Post scripta hab ich, Christoff von Karlewitz, bey der kgl. Mt. vicecantzler abermals dieser sachen halben umb bescheit angeregt. Doruf er mir gesagt, das die kgl. Mt. euer fstl. Gn. schreiben derhalben vorlesen und, weil irer Mt. an euer fstl. Gn. mehr dan an Hg. Hansen gelegen, so wurde sie in alwege uff mittel bedencken, wie euer fstl. Gn. hirin wilfaren mochte werden. Und sovil ich verstunde, so wurde man villeicht mit dem hundtsruckischen handeln, das ehr sich etliche tage des radts enthielde und uns platz liesse, also das wir dasselbig hernach widerumb tethen. Wan nu solches gleich also geschege, so were dennocht der zanck mit Hg. Otheinrichen noch unvorrichtet. Darumb[be]dorffen wir in alle wege bescheidts, wie wir uns gegen desselbigen geschickten halden sollen.

Anno 1543 zu Nurmbergk.

Anmerkungen

1
Zum Sessionsstreit Sachsens mit Pfalz, zu dem gegen Ende des RT auch der Sessionskonflikt mit den Gff. von Mansfeld kam, siehe u.a. die Berichte Nr. 368und Nr. 372.
2
Hans Beuser von Ingelheim, der Gesandte Pfgf. Johanns II. von Pfalz-Simmern.
3
Georg Ludwig von Seinsheim. Siehe seinen Bericht über den Sessionsstreit mit Sachsen an Pfgf. Ottheinrich, Nürnberg, 1543 März 5: [...] Darbey gib euer fstl. Gn. ich underthenigclich zu vernemen, das sich irrung der session halben zwischen Hg. Hannsen Pfgf. etc. gesanten, den ich ob mir aus euer fstl. Gn. befelh sitzen laß, und an Hg. Moritzen gesanten halten. Derhalben die kgl. Mt. sich hoch darin ermuhet, mit ine, Hg. Hannsen gesanten, selbst handlung pflegt. Nachdem aber ir Mt. nichts bey ine erhalten mogen, haben sy meinem gnedigen herrn Hg. Friderichen und dem Bf. von Augspurg, mit beden Hg. Hannsen gesanten und mit mir zu handln, bevelh geben. Darauf wir, jetzgenante bede, in Hg. Friderichs herberich furbeschaiden. Haben bede fursten, sunderlich Hg. Friderich mit entschuldigung seiner person, dan ers nit gern thet und das solhs aus hohem anhalten kgl.

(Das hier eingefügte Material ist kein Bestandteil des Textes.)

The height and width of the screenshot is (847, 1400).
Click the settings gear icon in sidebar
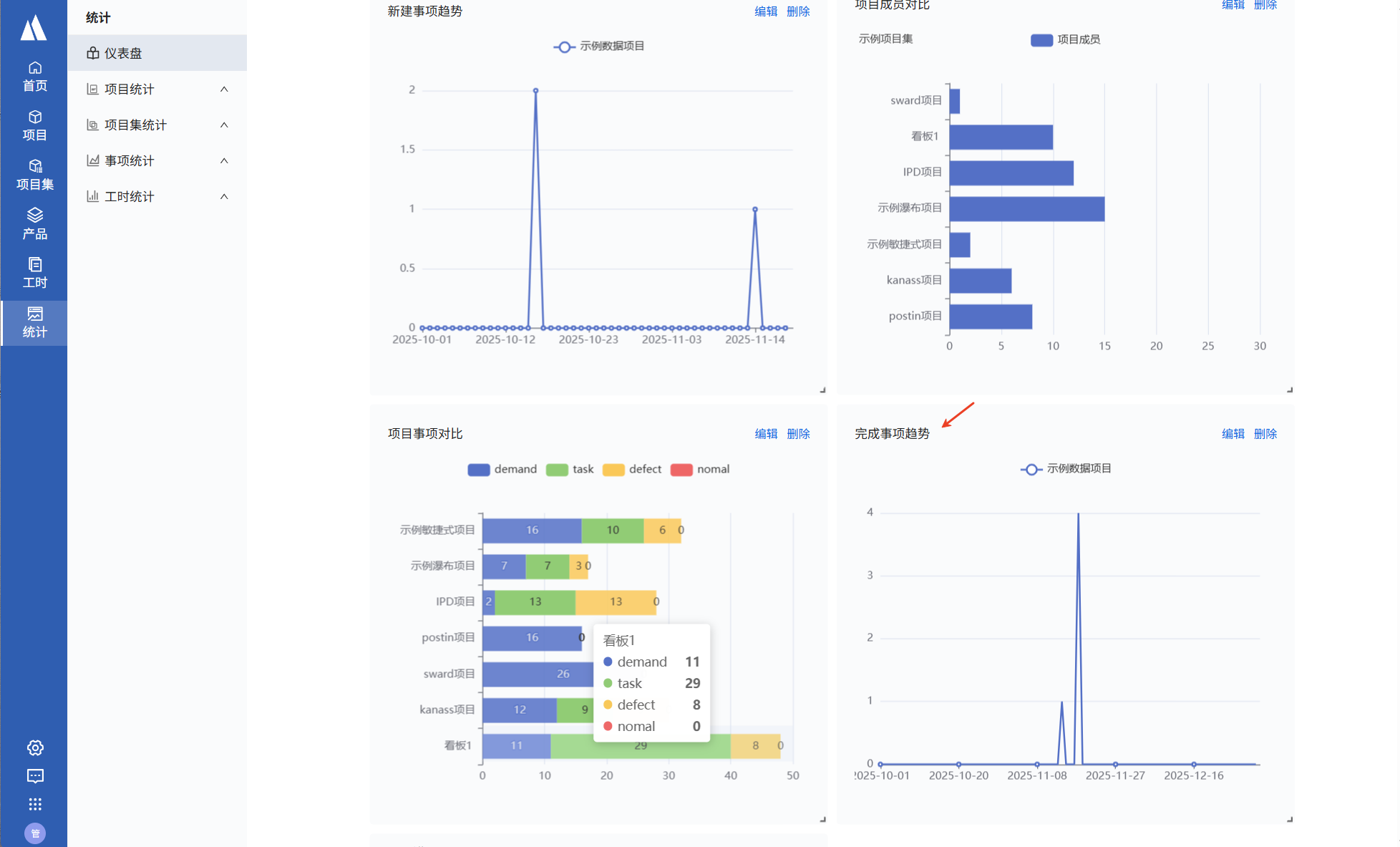(35, 747)
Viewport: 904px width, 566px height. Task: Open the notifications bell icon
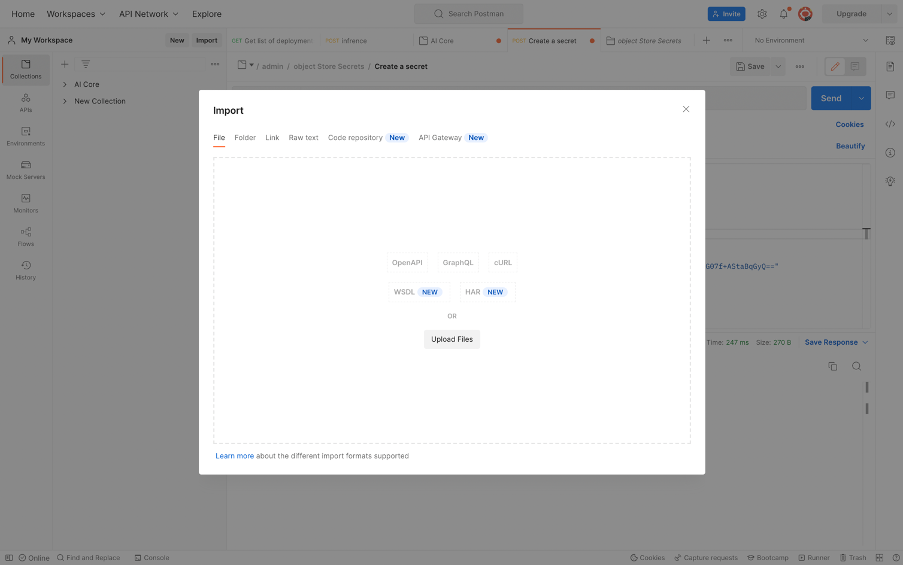tap(784, 14)
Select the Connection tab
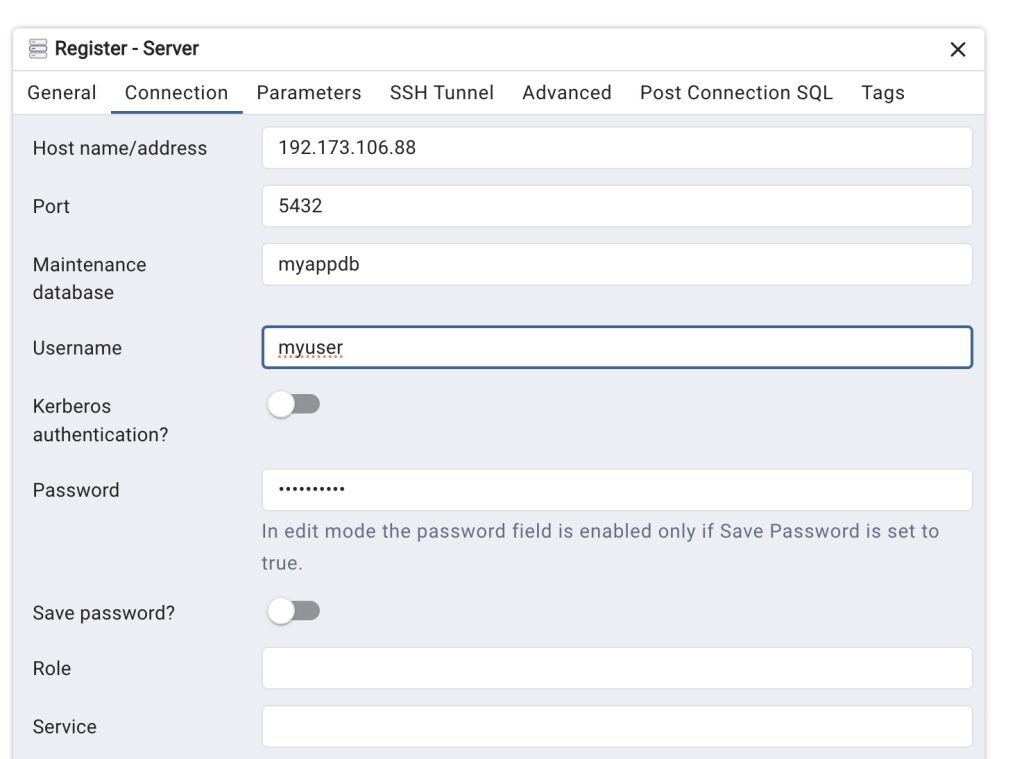The height and width of the screenshot is (759, 1024). click(x=176, y=93)
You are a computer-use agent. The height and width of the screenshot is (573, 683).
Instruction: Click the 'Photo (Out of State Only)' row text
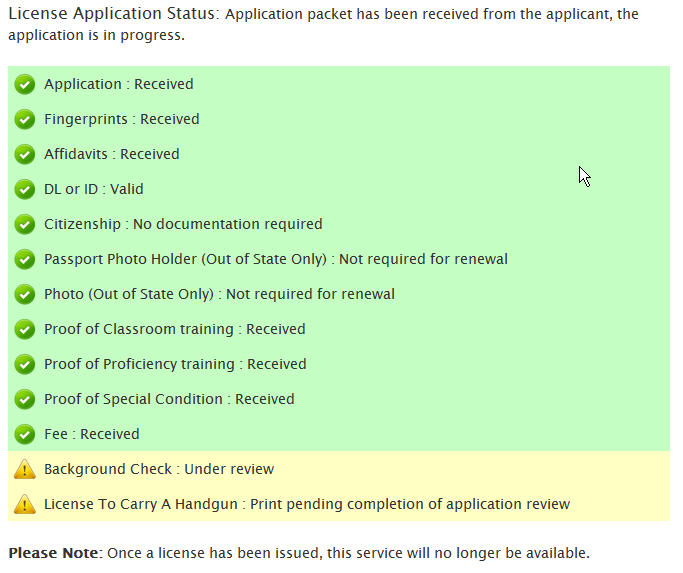[219, 294]
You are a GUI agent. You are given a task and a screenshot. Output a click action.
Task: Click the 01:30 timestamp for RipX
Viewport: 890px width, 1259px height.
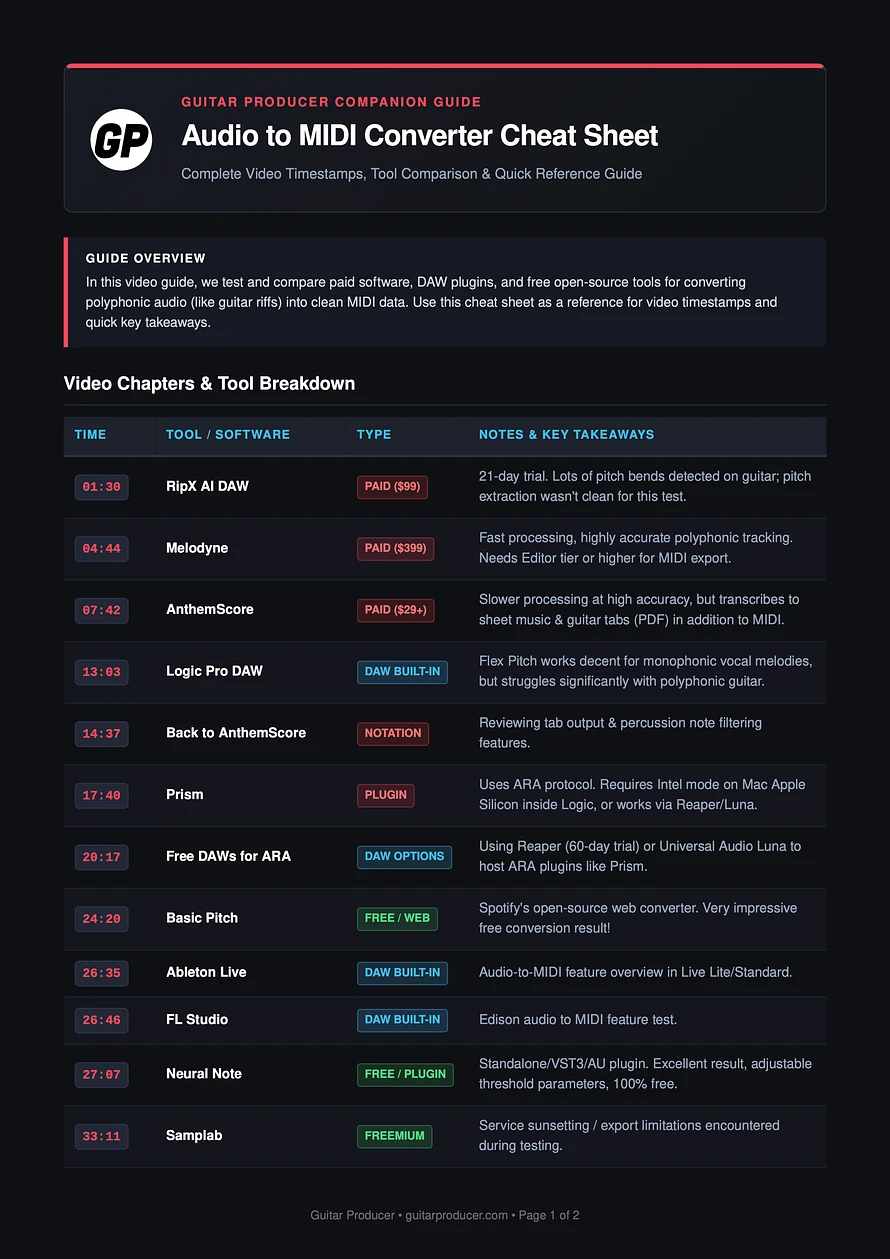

Mt. beschehe, mit uns gehandlt, ob wir ainiche mittl von unser obrigkhait wegen leiden möchten, damit die session onverpundtlich und dermassen gehalten wurde, damit der sachsisch, wie er sich dann het horn lassen, nit haim verritt. Es hat aber auß vil beweglichen ursachen, und sonderlich auß den irrungen, so Hg. Hannß mit den herrn von Bayern der session halben hat, seinen gesanten khain mittl annemlich sein wollen. So hab ich mich auch auß euer fstl. Gn. gegebenen instruction in khain mittl on derselben vorwissen einlassen wollen. Derwegen bede fursten unser bedengkhen, an kgl. Mt. wider zu bringen, angenomen. Nit waiß ich, was weitter erfolgen wurdt. Ich halt mich der instruction [Nr. 61b, Punkt 2] biß auf euer fstl. Gn. vernern beschaidt. [...]. In: München HStA, Kasten blau 271/4, fol. 89r–90v, hier fol. 89rv (Ausf.).
4
Hg. Albrecht der Beherzte von Sachsen (regierte 1464–1500), Vater Hg. Georgs des Bärtigen und Hg. Heinrichs des Frommen, war der Großvater von Hg. Moritz.
5
Hg. Johann II. von Pfalz-Simmern regierte seit 1509, während Hg. Moritz erst 1541 die Regierung im Herzogtum Sachsen übernahm.